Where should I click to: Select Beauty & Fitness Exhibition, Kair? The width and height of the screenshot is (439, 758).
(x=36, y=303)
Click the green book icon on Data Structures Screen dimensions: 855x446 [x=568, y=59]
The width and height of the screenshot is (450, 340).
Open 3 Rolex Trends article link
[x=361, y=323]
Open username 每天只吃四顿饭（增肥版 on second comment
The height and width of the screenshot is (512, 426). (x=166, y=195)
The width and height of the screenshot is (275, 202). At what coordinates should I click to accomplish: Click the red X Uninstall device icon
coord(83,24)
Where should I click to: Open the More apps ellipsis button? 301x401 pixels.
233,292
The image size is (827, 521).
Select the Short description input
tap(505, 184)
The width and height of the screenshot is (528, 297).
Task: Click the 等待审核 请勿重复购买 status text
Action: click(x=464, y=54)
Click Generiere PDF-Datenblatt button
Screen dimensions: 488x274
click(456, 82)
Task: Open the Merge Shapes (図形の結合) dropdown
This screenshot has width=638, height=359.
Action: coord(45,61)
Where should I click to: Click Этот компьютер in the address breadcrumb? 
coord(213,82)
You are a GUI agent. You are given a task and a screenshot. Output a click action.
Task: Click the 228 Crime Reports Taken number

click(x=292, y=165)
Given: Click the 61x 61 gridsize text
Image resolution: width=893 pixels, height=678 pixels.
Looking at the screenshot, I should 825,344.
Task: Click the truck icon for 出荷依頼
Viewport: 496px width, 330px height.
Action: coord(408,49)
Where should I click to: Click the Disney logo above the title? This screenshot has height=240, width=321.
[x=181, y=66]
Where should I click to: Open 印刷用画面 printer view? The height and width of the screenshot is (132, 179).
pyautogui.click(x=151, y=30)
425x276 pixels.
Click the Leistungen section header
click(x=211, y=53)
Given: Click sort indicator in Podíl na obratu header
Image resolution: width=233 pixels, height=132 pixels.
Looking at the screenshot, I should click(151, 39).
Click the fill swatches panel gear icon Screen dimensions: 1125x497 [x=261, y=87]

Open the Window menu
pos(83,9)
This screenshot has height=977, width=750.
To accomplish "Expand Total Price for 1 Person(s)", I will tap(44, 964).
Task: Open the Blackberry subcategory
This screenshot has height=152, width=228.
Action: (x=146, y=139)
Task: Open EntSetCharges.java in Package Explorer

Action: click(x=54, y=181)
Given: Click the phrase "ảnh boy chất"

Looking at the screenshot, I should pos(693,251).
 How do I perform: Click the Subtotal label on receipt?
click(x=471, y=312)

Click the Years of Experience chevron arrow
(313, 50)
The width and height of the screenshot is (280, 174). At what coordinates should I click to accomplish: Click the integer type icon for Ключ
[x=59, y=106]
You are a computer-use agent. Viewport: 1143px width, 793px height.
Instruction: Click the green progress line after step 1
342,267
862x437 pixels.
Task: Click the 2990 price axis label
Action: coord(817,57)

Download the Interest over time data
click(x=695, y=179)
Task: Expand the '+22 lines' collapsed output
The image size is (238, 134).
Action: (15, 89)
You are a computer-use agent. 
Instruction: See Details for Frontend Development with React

┄┄┄┄┄┄┄┄┄┄┄┄┄┄┄┄┄┄┄┄

AIM OF THE TASK. Everything above from the line containing "This screenshot has height=977, width=750." down to the line containing "You are a computer-use agent. Viewport: 1143px" is to be transcribed exactly, with both of those lines included and nothing else added.

REPLY TO THE EXERCISE.
This screenshot has height=977, width=750.
To accomplish "Expand Total Price for 1 Person(s)", I will tap(44, 964).
Task: Open the Blackberry subcategory
This screenshot has height=152, width=228.
Action: (x=146, y=139)
Task: Open EntSetCharges.java in Package Explorer

Action: click(x=54, y=181)
Given: Click the phrase "ảnh boy chất"

Looking at the screenshot, I should pos(693,251).
 How do I perform: Click the Subtotal label on receipt?
click(x=471, y=312)

Click the Years of Experience chevron arrow
(313, 50)
The width and height of the screenshot is (280, 174). At what coordinates should I click to accomplish: Click the integer type icon for Ключ
[x=59, y=106]
You are a computer-use agent. Viewport: 1143px width, 793px height.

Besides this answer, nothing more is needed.